TASK REQUIREMENTS — Reproduce everything from the start of the records down to the line containing "pyautogui.click(x=818, y=133)", swapping "sort chevron" for "sort arrow" and leaving all else unchanged.

EXERCISE INPUTS —
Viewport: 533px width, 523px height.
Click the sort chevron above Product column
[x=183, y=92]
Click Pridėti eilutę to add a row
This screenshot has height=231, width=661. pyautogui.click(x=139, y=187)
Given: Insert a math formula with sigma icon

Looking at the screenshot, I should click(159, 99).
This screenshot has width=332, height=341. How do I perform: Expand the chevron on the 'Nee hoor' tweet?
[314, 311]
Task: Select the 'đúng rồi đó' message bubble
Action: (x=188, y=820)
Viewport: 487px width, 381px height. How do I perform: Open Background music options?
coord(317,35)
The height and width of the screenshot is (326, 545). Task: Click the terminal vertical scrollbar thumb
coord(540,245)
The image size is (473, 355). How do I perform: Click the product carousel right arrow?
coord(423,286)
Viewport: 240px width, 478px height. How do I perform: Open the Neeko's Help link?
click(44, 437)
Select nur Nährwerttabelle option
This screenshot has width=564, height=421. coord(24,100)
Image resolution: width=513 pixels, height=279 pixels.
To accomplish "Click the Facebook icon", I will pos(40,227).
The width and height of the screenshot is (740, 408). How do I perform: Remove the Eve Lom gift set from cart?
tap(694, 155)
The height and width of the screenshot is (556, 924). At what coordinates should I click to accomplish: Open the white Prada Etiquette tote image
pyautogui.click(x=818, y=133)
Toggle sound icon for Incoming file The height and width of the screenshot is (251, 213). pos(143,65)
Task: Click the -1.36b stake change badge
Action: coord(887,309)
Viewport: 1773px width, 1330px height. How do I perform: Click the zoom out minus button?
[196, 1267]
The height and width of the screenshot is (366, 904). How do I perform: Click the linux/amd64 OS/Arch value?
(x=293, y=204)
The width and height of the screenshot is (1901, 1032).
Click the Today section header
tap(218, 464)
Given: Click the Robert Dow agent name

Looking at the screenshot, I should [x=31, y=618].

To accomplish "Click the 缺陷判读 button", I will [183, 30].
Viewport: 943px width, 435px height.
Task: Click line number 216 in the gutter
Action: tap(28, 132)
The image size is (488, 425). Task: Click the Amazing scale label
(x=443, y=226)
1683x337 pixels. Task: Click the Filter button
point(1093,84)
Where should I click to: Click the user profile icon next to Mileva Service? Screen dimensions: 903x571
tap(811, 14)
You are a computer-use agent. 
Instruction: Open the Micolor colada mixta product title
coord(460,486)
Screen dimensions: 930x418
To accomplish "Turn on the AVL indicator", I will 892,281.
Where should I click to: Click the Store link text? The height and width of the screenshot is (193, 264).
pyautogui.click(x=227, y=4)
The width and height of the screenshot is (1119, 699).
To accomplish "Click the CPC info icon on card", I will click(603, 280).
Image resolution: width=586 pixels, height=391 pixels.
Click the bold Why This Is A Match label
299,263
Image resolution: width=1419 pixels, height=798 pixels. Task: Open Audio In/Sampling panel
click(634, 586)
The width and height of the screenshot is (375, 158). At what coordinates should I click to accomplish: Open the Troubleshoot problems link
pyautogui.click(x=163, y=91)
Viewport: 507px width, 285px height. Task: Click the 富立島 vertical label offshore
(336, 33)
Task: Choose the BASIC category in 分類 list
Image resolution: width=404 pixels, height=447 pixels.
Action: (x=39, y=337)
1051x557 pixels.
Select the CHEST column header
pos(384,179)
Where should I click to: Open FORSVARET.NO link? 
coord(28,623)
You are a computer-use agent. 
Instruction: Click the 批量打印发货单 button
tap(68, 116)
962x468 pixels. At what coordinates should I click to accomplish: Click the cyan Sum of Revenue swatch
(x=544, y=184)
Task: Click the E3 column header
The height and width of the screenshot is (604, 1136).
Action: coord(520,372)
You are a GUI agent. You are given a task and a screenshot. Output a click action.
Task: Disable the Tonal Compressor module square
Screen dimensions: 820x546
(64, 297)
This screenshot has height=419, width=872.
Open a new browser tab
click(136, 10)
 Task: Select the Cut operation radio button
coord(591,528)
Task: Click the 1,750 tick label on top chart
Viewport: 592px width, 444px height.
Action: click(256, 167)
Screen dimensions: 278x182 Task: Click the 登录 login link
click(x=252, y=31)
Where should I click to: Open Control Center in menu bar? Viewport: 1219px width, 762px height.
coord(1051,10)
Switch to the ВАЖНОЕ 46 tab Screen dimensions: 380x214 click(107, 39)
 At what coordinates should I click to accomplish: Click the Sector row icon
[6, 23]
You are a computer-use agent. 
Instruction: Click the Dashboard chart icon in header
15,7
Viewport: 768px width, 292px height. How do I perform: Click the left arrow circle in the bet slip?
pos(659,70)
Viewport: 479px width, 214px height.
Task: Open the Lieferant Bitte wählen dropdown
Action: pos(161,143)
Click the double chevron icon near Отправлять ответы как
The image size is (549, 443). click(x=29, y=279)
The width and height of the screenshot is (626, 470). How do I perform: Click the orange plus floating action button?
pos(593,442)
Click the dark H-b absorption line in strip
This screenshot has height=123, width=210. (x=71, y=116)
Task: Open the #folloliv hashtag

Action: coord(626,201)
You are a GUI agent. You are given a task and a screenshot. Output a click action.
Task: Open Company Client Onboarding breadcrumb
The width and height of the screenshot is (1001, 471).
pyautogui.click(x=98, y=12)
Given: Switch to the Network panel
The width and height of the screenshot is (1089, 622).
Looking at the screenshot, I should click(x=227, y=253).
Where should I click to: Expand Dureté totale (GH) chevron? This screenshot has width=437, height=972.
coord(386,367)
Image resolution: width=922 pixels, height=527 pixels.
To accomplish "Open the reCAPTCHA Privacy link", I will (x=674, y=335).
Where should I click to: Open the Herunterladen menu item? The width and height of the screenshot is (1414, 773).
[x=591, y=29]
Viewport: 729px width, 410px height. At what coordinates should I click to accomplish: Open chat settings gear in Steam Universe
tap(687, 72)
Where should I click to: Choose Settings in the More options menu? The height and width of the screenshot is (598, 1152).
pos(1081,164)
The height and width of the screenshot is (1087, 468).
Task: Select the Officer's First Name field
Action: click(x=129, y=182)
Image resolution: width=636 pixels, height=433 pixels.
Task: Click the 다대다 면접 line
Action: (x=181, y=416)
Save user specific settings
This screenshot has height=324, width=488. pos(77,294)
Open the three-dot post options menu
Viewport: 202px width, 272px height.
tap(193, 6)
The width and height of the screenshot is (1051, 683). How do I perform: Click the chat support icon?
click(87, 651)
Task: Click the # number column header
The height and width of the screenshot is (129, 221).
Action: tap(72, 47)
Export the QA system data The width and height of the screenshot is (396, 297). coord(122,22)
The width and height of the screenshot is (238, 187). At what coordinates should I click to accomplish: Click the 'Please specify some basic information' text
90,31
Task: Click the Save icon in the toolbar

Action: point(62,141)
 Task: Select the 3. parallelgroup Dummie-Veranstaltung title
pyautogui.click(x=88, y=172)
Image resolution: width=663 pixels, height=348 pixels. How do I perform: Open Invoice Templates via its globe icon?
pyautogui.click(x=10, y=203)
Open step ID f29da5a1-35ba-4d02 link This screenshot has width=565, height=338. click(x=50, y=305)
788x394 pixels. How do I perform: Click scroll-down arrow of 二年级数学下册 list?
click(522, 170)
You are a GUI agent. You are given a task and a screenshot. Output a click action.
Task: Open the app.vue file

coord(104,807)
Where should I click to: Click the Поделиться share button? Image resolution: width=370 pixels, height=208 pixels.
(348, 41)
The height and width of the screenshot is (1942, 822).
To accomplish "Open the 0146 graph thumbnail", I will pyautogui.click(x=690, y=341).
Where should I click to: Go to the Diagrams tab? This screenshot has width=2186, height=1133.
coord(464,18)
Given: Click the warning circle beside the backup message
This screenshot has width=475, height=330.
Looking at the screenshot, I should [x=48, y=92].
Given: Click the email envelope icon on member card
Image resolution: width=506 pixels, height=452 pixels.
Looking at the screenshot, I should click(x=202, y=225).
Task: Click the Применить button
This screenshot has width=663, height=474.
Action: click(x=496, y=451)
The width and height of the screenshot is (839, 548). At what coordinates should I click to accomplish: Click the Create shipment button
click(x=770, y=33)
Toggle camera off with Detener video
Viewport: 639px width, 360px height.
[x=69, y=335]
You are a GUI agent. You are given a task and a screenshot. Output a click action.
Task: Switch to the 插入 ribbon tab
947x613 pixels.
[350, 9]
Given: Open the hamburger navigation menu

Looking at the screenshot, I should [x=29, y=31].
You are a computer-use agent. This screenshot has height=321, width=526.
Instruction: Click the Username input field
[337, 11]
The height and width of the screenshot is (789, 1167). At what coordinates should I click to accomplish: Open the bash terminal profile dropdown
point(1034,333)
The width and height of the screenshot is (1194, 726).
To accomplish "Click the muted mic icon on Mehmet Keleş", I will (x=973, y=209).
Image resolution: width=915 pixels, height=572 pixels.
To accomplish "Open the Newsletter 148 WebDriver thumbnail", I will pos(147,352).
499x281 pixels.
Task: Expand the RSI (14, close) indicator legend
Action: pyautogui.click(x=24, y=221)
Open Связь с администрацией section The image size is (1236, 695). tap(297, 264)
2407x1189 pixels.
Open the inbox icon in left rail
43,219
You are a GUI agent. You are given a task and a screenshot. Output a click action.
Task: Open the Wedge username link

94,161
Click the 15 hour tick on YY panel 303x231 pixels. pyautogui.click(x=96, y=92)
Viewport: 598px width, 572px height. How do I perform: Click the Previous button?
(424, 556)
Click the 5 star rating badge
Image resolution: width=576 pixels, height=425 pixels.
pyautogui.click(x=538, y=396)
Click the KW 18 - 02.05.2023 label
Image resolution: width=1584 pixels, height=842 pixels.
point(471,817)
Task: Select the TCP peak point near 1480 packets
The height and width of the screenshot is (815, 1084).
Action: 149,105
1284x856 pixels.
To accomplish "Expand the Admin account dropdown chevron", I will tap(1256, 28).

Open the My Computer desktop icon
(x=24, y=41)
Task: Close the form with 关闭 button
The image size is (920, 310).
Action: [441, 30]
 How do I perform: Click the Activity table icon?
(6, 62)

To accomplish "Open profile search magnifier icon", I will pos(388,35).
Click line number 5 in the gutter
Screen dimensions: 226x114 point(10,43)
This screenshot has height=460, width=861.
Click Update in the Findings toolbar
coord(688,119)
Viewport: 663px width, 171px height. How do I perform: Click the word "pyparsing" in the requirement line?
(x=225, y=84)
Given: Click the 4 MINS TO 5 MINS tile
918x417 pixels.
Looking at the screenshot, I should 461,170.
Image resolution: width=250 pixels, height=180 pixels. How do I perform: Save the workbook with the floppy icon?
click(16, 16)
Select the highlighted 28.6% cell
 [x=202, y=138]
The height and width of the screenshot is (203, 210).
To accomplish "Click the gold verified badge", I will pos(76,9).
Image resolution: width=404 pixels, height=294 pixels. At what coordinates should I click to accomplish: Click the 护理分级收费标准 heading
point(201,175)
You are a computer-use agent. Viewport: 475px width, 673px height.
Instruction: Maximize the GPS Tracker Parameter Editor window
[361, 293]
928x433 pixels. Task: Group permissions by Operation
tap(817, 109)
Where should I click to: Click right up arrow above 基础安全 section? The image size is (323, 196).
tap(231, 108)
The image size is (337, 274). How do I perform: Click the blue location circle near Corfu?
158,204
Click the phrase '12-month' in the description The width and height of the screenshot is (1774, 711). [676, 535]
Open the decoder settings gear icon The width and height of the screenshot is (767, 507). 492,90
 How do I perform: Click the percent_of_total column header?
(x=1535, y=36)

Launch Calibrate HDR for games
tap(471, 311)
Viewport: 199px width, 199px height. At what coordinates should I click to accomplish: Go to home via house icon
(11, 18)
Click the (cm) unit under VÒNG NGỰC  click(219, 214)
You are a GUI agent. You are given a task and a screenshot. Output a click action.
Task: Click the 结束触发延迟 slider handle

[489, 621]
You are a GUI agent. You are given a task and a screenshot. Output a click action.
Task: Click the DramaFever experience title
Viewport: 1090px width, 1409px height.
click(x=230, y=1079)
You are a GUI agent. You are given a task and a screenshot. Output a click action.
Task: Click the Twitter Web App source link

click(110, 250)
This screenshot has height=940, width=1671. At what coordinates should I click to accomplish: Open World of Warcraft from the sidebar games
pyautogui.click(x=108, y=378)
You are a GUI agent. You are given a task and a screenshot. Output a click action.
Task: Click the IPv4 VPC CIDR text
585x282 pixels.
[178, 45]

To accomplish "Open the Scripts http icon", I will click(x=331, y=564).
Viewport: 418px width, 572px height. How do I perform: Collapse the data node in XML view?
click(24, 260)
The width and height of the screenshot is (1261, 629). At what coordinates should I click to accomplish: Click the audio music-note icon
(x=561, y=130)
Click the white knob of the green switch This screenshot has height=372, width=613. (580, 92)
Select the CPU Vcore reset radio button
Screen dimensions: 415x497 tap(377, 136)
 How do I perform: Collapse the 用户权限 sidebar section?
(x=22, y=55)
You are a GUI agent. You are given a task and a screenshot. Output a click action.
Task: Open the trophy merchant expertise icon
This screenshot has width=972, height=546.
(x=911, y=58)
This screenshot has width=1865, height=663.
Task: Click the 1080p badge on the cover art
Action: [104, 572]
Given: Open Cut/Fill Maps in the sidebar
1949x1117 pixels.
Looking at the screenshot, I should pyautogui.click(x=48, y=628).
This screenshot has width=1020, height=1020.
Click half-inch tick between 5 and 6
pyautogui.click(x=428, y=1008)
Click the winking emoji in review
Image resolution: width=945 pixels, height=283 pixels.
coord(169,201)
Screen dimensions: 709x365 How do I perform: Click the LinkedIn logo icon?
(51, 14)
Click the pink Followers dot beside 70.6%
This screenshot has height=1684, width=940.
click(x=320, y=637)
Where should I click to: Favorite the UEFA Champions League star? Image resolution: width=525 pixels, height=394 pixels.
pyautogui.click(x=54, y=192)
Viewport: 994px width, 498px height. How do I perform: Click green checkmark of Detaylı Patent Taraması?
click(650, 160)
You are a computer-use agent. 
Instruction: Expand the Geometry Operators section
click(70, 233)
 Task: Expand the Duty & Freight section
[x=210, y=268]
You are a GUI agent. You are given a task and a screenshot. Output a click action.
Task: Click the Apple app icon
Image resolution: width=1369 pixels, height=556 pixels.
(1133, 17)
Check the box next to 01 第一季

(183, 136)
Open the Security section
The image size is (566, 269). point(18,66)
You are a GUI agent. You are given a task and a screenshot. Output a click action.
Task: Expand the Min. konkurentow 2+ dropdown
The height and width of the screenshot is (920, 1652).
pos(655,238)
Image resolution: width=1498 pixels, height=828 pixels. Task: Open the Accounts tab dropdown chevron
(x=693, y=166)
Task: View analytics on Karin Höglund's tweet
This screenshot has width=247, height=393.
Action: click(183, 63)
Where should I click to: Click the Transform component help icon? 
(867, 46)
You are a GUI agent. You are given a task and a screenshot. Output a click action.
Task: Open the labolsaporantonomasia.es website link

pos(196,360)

ANSWER TO THIS EXERCISE —
Viewport: 533px width, 523px height.
Click the sort arrow above Product column
[x=183, y=92]
Click Pridėti eilutę to add a row
This screenshot has height=231, width=661. pyautogui.click(x=139, y=187)
Given: Insert a math formula with sigma icon

Looking at the screenshot, I should click(159, 99).
This screenshot has width=332, height=341. How do I perform: Expand the chevron on the 'Nee hoor' tweet?
[314, 311]
Task: Select the 'đúng rồi đó' message bubble
Action: (x=188, y=820)
Viewport: 487px width, 381px height. How do I perform: Open Background music options?
coord(317,35)
The height and width of the screenshot is (326, 545). Task: Click the terminal vertical scrollbar thumb
coord(540,245)
The image size is (473, 355). How do I perform: Click the product carousel right arrow?
coord(423,286)
Viewport: 240px width, 478px height. How do I perform: Open the Neeko's Help link?
click(44, 437)
Select nur Nährwerttabelle option
This screenshot has width=564, height=421. coord(24,100)
Image resolution: width=513 pixels, height=279 pixels.
To accomplish "Click the Facebook icon", I will pos(40,227).
The width and height of the screenshot is (740, 408). How do I perform: Remove the Eve Lom gift set from cart?
tap(694, 155)
The height and width of the screenshot is (556, 924). At what coordinates should I click to accomplish: Open the white Prada Etiquette tote image
pyautogui.click(x=818, y=133)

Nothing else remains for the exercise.